=== Given task ===
Copy out each of the items below word for word, with the pictures left out.

=== Supplied material ===
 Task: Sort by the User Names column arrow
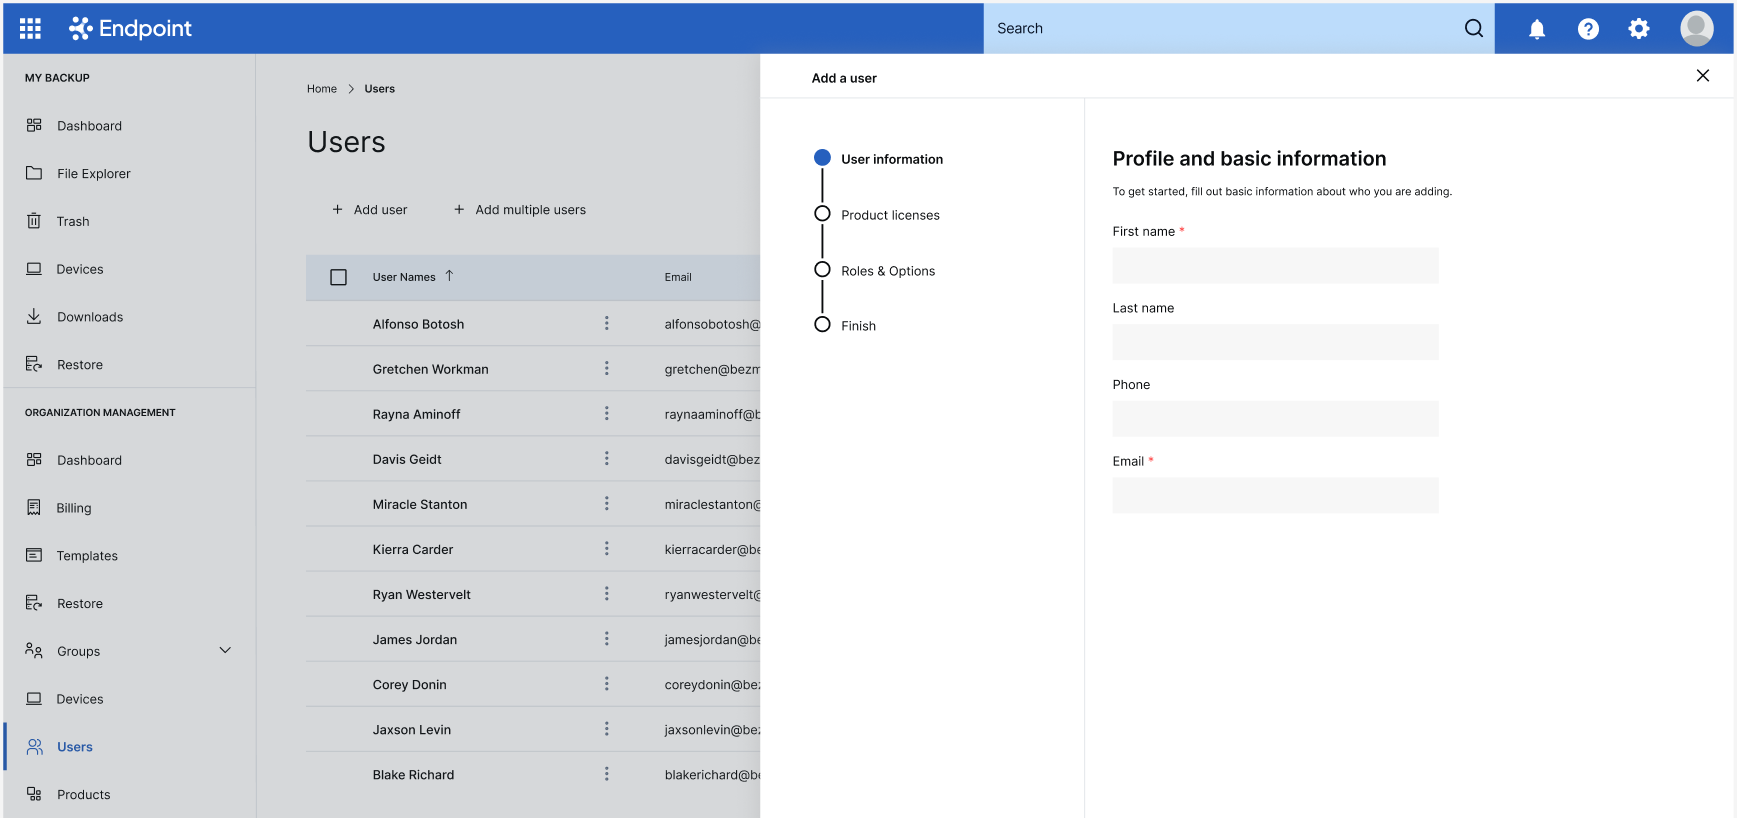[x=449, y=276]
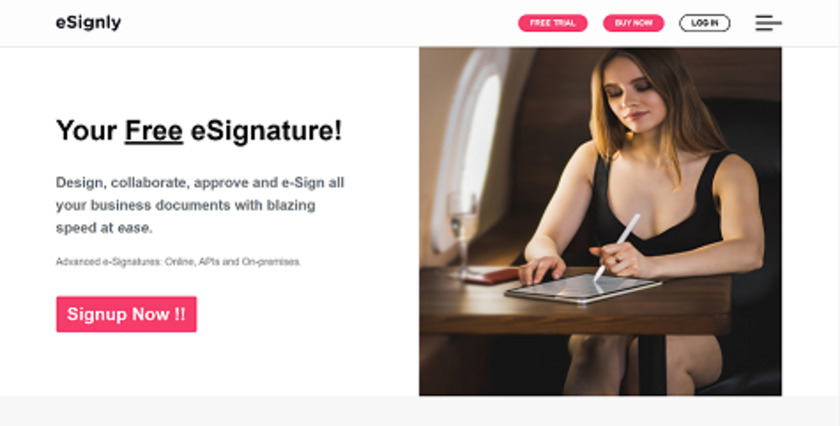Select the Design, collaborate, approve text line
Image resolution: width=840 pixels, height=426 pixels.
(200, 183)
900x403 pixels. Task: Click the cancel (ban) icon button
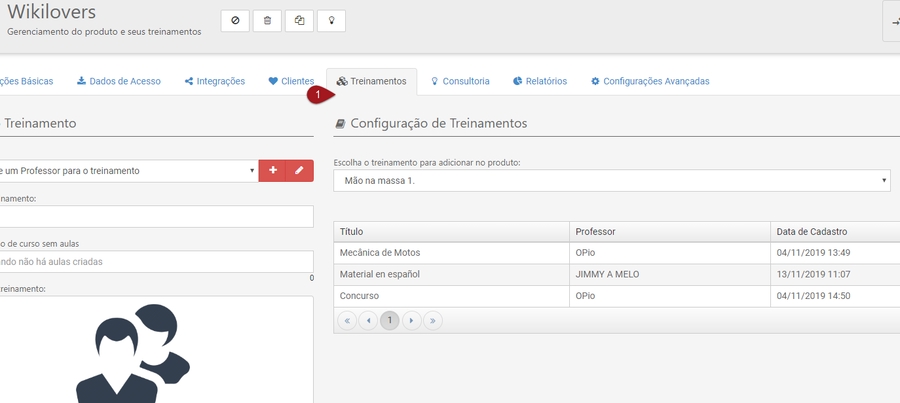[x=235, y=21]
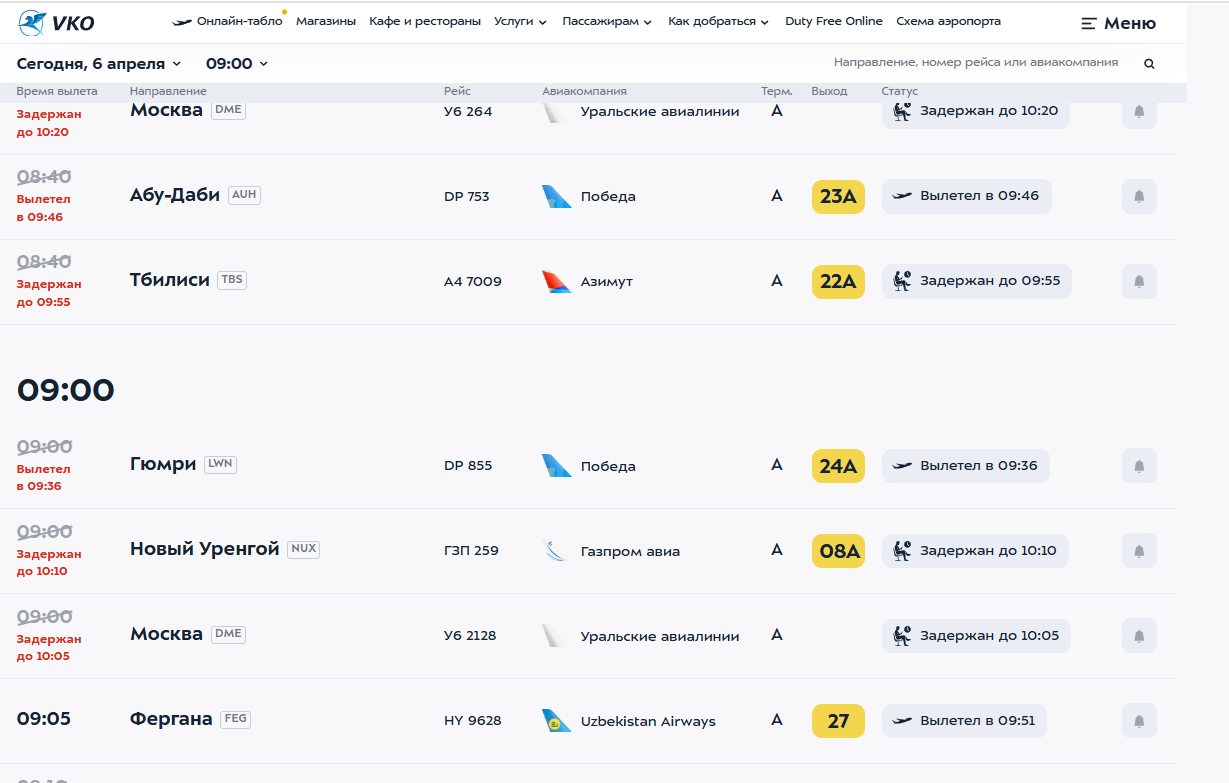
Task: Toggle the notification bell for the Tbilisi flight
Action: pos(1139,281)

=== Exercise answer ===
 Task: Sort by the User Names column arrow
[x=449, y=276]
Select the Design, collaborate, approve text line
Image resolution: width=840 pixels, height=426 pixels.
(200, 183)
900x403 pixels. Task: Click the cancel (ban) icon button
[x=235, y=21]
Task: Toggle the notification bell for the Tbilisi flight
Action: pos(1139,281)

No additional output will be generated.